2. Die Beschwerde wird zurückgewiesen.
Begründung
Begründung:
1. Die Landesgrundverkehrsbehörde beim Amt der Tiroler Landesregierung hat mit Berufungsbescheid vom 10. August 1993 (dem Rechtsanwalt der beschwerdeführenden Gesellschaft zugestellt am 20. August 1993) dem Rechtserwerb von Miteigentumsanteilen an einer Liegenschaft in Reutte durch einen ausländischen Verein ihre Zustimmung versagt.
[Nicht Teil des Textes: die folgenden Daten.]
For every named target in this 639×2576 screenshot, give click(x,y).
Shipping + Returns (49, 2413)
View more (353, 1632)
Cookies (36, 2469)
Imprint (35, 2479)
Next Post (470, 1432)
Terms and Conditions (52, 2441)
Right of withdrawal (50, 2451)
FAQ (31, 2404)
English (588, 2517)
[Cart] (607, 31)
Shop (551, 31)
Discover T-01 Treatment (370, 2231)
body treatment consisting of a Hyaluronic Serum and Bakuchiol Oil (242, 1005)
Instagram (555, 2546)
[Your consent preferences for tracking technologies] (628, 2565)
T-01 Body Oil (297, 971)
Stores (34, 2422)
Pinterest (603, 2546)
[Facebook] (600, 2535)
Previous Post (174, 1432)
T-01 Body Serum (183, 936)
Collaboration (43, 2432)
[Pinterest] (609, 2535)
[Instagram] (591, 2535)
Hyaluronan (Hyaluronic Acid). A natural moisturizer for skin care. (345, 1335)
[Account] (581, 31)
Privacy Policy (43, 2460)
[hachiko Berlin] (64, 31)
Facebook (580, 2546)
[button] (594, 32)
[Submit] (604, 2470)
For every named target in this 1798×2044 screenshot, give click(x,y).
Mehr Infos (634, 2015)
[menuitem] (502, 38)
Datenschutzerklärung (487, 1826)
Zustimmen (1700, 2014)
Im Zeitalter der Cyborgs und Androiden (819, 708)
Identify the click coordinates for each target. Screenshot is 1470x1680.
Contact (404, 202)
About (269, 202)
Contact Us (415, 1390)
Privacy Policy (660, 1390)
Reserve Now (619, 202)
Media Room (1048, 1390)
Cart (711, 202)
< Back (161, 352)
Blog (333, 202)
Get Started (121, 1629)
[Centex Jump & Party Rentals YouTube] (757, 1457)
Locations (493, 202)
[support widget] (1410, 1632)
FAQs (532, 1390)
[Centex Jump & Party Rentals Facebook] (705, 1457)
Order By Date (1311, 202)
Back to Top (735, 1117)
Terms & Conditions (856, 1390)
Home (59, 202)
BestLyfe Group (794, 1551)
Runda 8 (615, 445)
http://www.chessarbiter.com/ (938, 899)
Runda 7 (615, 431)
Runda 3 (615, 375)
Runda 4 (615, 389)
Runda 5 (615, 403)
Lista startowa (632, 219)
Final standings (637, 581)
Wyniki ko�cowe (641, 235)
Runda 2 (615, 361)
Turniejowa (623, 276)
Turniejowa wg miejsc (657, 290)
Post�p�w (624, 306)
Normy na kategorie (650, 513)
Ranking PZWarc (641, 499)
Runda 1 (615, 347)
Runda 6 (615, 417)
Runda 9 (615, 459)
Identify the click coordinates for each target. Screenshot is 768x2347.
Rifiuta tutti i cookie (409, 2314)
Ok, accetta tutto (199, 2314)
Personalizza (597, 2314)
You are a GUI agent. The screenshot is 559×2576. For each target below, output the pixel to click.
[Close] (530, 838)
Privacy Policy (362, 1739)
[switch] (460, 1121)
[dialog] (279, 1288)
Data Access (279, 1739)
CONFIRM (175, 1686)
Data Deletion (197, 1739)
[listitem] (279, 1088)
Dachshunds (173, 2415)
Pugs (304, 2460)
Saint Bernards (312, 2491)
2. Diesen Bescheid bekämpft die beschwerdeführende Gesellschaft mit ihrer auf Art144 B-VG gestützten, am 7. Oktober 1993 zur Post gegebenen Beschwerde an den Verfassungsgerichtshof. Sie verbindet damit einen Antrag auf Wiedereinsetzung in den vorigen Stand wegen Versäumung der sechswöchigen Beschwerdefrist und führt dazu aus, daß in der Kanzlei des Vertreters der Beschwerdeführerin die Eintragung der Termine derart geregelt sei, daß ein Vermerk über das Fristende auf dem jeweiligen Aktenstück durch die mit der Terminsverwaltung betraute Sekretärin, die seit 13 Jahren in der Kanzlei arbeite und sich durch ihre Verläßlichkeit und Genauigkeit einen ausgezeichneten Ruf erworben habe, angebracht werde. Diese Frist überprüfe der Rechtsanwalt und erteile der Sekretärin sodann Anweisung, dieselbe im Terminkalender einzutragen. Die Tatsache der erfolgten Eintragung im Kalender werde dadurch dokumentiert, daß beim Vermerk auf dem Aktenstück ein Haken oder ein sonstiges Zeichen der Sekretärin angebracht werde. Der Rechtsanwalt überprüfe zudem regelmäßig - bei etwa der Hälfte der Fristen - die Eintragungen im Terminkalender. In der Kanzlei würden Terminsachen üblicherweise zwei bis drei Tage vor Ende der Frist vorgelegt. Im konkreten Fall sei aufgrund eines "Schreibfehlers" der mit der Terminsverwaltung betrauten Sekretärin des Rechtsanwaltes die mit 1. Oktober 1993 richtig berechnete und vom Rechtsanwalt überprüfte Frist zur Einbringung der Verfassungsgerichtshofbeschwerde undeutlich am bekämpften Bescheid vermerkt und in der Folge das Fristende versehentlich mit 7. Oktober 1993 im Terminkalender eingetragen worden. Der Rechtsanwalt habe sich sodann nur darüber vergewissert, daß das Fristende im Terminkalender eingetragen worden sei, nicht aber die Eintragung selbst überprüft. Bei Vorlage der Terminsache zur weiteren Bearbeitung am 4. Oktober 1993 sei der Irrtum aufgefallen.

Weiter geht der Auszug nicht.